| What you are asked to do |
Scan the entries for the word "computer" and report how many lines contain it, as a number with no other words.

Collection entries
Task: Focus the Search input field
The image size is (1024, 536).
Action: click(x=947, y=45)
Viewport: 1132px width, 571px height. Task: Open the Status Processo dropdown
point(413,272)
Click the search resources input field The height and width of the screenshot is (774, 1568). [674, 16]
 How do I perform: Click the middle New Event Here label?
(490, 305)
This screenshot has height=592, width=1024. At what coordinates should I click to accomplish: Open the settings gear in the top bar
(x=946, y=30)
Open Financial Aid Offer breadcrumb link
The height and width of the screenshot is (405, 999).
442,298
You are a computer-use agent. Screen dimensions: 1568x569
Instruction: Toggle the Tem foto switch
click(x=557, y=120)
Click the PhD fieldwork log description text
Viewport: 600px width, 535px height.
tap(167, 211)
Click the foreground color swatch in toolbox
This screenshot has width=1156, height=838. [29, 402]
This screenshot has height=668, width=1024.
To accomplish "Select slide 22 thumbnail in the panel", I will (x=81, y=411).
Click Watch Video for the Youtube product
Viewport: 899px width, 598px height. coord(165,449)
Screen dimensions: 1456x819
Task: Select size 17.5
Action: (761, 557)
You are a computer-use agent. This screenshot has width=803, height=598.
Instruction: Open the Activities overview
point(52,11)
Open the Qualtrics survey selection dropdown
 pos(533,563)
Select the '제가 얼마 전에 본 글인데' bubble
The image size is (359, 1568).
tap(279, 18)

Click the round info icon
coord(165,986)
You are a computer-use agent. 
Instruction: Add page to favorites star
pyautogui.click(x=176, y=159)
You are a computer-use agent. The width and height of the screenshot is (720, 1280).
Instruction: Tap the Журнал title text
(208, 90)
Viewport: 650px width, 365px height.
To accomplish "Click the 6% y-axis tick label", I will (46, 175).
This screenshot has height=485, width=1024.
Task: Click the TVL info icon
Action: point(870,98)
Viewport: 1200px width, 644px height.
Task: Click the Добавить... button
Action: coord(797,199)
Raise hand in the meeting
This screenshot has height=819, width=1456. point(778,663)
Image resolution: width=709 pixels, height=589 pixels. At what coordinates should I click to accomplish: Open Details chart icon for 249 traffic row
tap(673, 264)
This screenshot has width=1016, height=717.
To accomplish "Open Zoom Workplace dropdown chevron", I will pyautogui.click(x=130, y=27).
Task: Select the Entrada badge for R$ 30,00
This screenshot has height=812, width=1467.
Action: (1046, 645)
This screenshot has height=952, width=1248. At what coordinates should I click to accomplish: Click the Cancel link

| Response to the exercise |
4